Adana’da zamana direnen 60 yaşlarındaki 2 kalaycı, 180 derece sıcaklıkta ekmek parası kazanmaya çalışıyor.
Hava sıcaklığının 40 dereceyi bulduğu ve yüzde 88 nem oranı ile sıcaklığın güneş altında en az 45 derece hissedildiği Adana’da zamana direnen son 2 kalay ustası, 180 derece sıcaklıkta ekmek paralarını kazanmaya çalışıyor. Modern çağın getirdiği yeniliklerle unutulmaya yüz tutan kalaycılık mesleğinde kalay ustaları ise zamana direniyor. Bir zamanların vazgeçilmezi olan kalaycılık mesleği, şimdilerde can çekişir duruma geldi. Yıllardır komşu dükkanlarda tarihi Kazancılar Çarşısı’nda mesleklerini sürdüren 69 yaşındaki Ali Güzeloğlu ve 61 yaşındaki Orhan Adanalı, çarşının en eski esnafı arasında yer alıyor. İki esnaf, son yıllarda azalan ilgiye rağmen kalaycılık geleneğini bir süre daha yaşatabilmek için birbirine destek oluyor.

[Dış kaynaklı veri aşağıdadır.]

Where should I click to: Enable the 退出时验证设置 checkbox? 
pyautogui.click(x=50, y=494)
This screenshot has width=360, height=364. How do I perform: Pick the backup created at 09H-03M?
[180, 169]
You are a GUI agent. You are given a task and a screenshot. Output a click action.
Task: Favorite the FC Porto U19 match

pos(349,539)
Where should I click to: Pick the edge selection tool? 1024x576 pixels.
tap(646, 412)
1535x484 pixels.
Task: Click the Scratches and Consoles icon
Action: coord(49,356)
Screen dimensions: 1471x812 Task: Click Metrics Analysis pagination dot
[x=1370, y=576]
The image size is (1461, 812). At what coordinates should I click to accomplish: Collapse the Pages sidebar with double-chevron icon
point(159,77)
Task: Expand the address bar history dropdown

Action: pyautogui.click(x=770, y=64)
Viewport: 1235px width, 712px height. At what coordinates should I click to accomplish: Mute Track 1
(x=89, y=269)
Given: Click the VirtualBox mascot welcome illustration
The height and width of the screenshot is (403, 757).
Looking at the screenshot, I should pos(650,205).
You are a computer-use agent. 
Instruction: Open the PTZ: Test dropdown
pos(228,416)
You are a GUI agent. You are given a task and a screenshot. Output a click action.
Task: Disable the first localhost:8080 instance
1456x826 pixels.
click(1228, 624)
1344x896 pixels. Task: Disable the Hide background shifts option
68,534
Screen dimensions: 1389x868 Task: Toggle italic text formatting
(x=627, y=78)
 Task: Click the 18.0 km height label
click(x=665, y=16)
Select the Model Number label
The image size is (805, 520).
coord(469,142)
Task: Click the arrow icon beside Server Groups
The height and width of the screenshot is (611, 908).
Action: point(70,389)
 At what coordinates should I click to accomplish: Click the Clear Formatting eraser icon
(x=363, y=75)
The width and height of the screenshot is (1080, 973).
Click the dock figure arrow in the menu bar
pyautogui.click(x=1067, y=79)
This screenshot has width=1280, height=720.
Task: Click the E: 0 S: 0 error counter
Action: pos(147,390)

İlerleyen yaşlarına ve Adana’nın kavurucu yaz sıcağına rağmen sabahın erken saatlerinde dükkanlarını açan kalaycılar, güne iş yerlerindeki ocak ateşini körükleyerek başlıyor. Daha sonra 180 dereceye çıkan ateşin karşısına geçen ustalar müşterilerin getirdiği bakır tabak, tepsi ve tencereleri ateşle parlatıyor.
“ÇIRAK BULAMIYORUZ”
Kalaycılık sektöründe çalışacak çırak bulamadıkları için kendilerinin son jenerasyon olduğunu anlatan Orhan Adanalı, “Çelik, alüminyum, porselen çıkınca bakıra kimse rağbet etmiyor. Ama bakırda pişen yemeğin tadını alamazsın. Çırak bulamıyoruz. Kendi çocuklarım da okudu başka iş yapıyorlar. Yetişen yok. Bu sıcağa dayanamıyorlar. Çırak bulmak isteriz ama gelen yok. Eskiden gelip giden oluyordu şimdi o da kalmadı. Masa başı iş istiyorlar” diye konuştu.
Sıcak ortamda çalıştıklarını ve zorlandıklarını kaydeden Ali Güzeloğlu ise güç ve kuvvet olmadan kimsenin bu işi yapamayacağını belirtti. Güzeloğlu, “Mesleğin geleceği yok. Şimdiki gençler masa başı iş istiyor. Biz 10 yaşından beri devam ediyoruz. Bünyemiz alışmış artık. 180 derece sıcaklık var ateşin karşısında. Mecbur yapıyoruz” ifadelerini kullandı.
Çırak bulup Adana’da kalaycılık sektörünün devam etmesini isteyen Güzeloğlu, “Yanıma giren çıraklar en fazla 1 hafta çalıştı. Zor meslek. Ateşin karşısında çalışmak öyle kolay değil. Yanımda 25 sene çalışan var ama daha yarım. İnceliklerini öğrenmek zaman istiyor. Gelen bakır ürünleri yıkıyoruz sonra kalay sürüyoruz ve ateş üzerinde ısıtıp cam gibi özenle parlatıyoruz” dedi.